> **ACTION ITEM**: Where a picture appears, leave it out; copy everything else in the records exactly.

> **EXERCISE MATERIALS**:
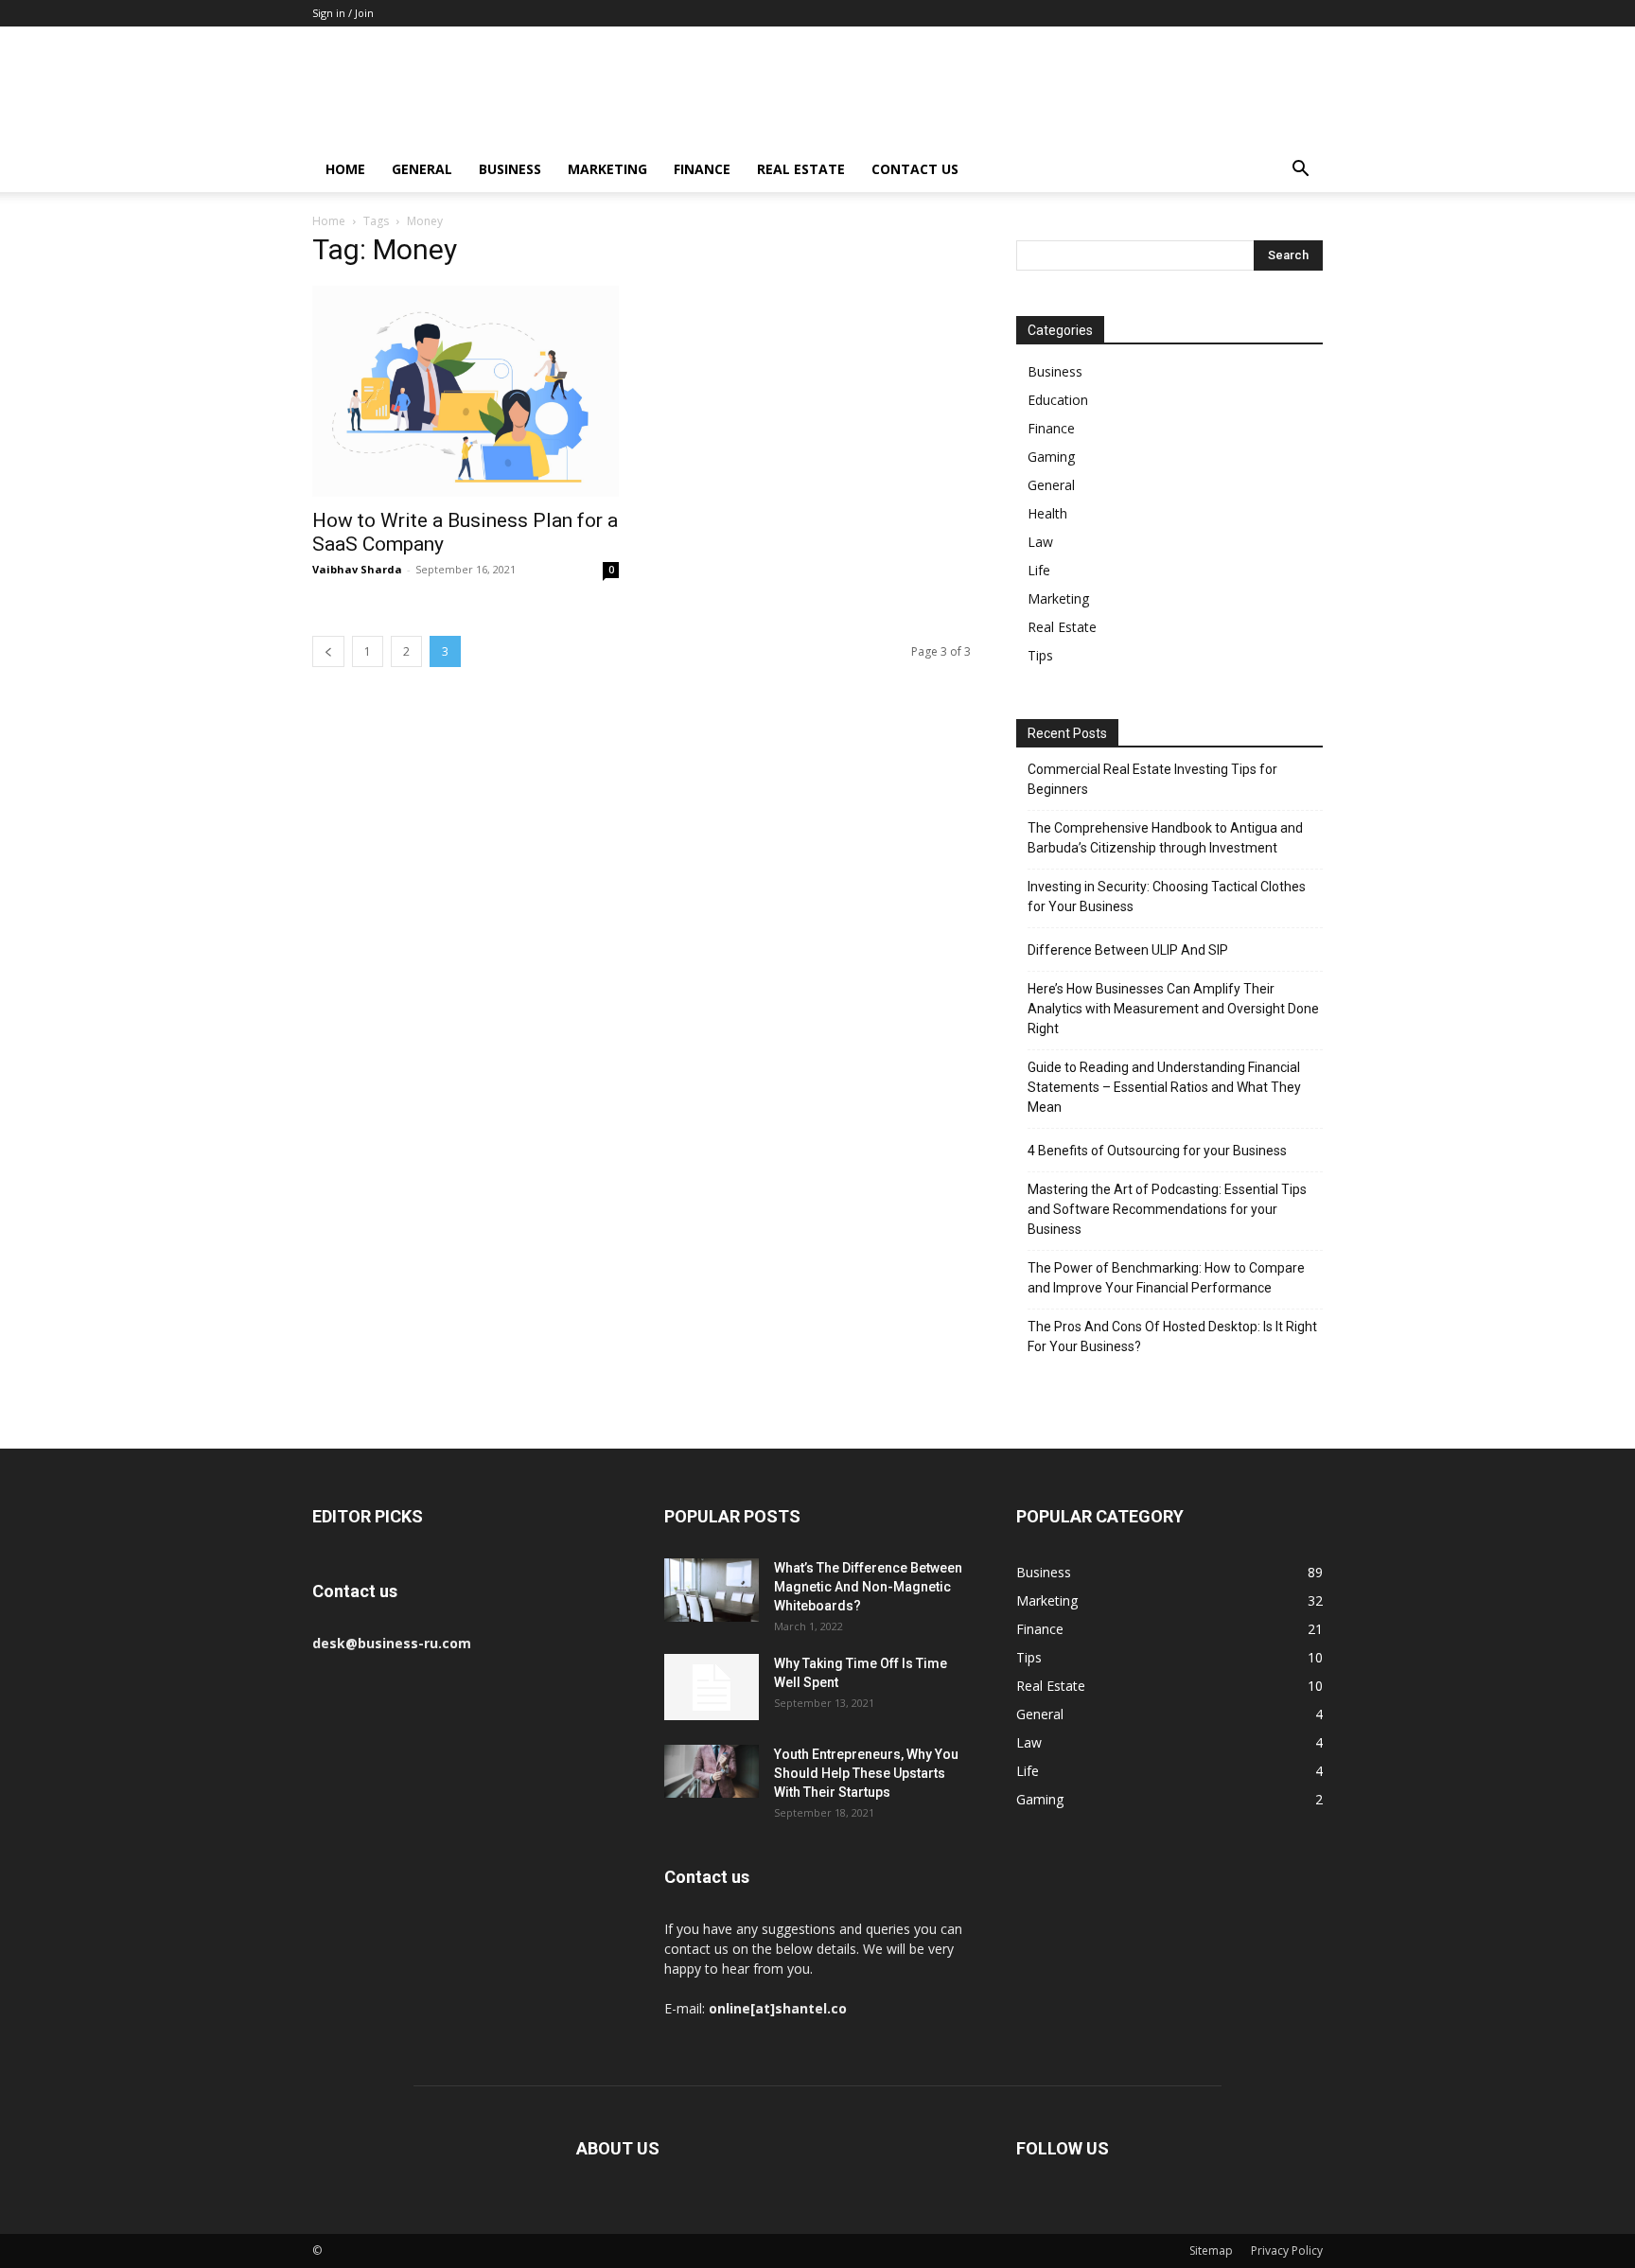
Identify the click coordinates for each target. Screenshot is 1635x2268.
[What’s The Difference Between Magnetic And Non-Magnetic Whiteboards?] (711, 1590)
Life (1039, 570)
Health (1047, 513)
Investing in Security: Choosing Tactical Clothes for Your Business (1167, 896)
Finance (702, 169)
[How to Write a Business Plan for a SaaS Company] (465, 391)
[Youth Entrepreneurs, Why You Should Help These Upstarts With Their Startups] (711, 1771)
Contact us (914, 169)
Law (1040, 542)
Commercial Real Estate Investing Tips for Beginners (1152, 779)
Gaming (1051, 457)
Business (510, 169)
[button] (1300, 171)
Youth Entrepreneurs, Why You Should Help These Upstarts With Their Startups (866, 1773)
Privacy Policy (1287, 2250)
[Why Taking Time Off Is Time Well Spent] (711, 1687)
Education (1058, 400)
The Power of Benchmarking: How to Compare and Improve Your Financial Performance (1166, 1277)
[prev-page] (328, 651)
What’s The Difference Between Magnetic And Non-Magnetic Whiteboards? (868, 1586)
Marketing (607, 169)
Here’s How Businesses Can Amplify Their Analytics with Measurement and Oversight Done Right (1173, 1008)
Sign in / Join (343, 13)
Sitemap (1211, 2250)
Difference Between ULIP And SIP (1128, 950)
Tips (1040, 655)
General (422, 169)
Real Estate (801, 169)
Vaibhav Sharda (357, 569)
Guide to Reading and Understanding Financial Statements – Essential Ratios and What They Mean (1164, 1087)
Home (345, 169)
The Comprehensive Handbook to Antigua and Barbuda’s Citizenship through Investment (1165, 837)
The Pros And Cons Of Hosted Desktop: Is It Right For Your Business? (1172, 1336)
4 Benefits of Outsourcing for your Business (1157, 1150)
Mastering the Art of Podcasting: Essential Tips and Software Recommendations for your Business (1167, 1209)
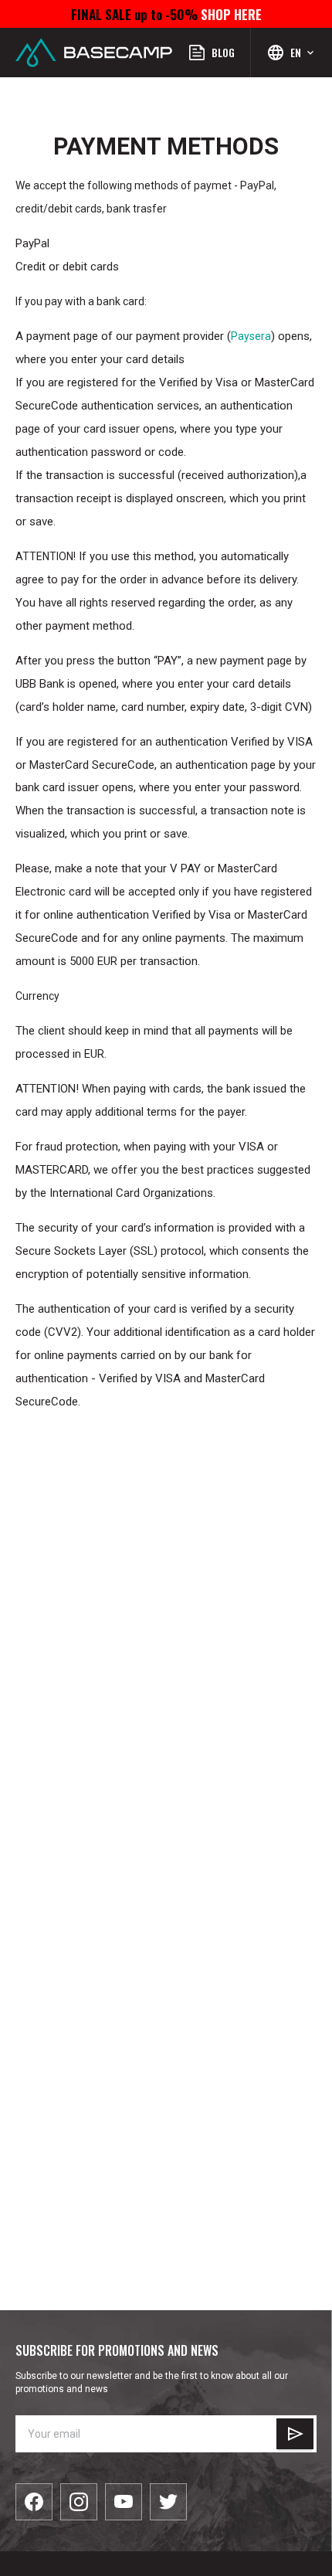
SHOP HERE (230, 14)
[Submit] (294, 2433)
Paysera (251, 336)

> **RESPONSE TO THIS TASK**:
Identify the click coordinates for each target. Screenshot is 1635x2268.
[What’s The Difference Between Magnetic And Non-Magnetic Whiteboards?] (711, 1590)
Life (1039, 570)
Health (1047, 513)
Investing in Security: Choosing Tactical Clothes for Your Business (1167, 896)
Finance (702, 169)
[How to Write a Business Plan for a SaaS Company] (465, 391)
[Youth Entrepreneurs, Why You Should Help These Upstarts With Their Startups] (711, 1771)
Contact us (914, 169)
Law (1040, 542)
Commercial Real Estate Investing Tips for Beginners (1152, 779)
Gaming (1051, 457)
Business (510, 169)
[button] (1300, 171)
Youth Entrepreneurs, Why You Should Help These Upstarts With Their Startups (866, 1773)
Privacy Policy (1287, 2250)
[Why Taking Time Off Is Time Well Spent] (711, 1687)
Education (1058, 400)
The Power of Benchmarking: How to Compare and Improve Your Financial Performance (1166, 1277)
[prev-page] (328, 651)
What’s The Difference Between Magnetic And Non-Magnetic Whiteboards? (868, 1586)
Marketing (607, 169)
Here’s How Businesses Can Amplify Their Analytics with Measurement and Oversight Done Right (1173, 1008)
Sign in / Join (343, 13)
Sitemap (1211, 2250)
Difference Between ULIP And SIP (1128, 950)
Tips (1040, 655)
General (422, 169)
Real Estate (801, 169)
Vaibhav Sharda (357, 569)
Guide to Reading and Understanding Financial Statements – Essential Ratios and What They Mean (1164, 1087)
Home (345, 169)
The Comprehensive Handbook to Antigua and Barbuda’s Citizenship through Investment (1165, 837)
The Pros And Cons Of Hosted Desktop: Is It Right For Your Business? (1172, 1336)
4 Benefits of Outsourcing for your Business (1157, 1150)
Mastering the Art of Podcasting: Essential Tips and Software Recommendations for your Business (1167, 1209)
SHOP HERE (230, 14)
[Submit] (294, 2433)
Paysera (251, 336)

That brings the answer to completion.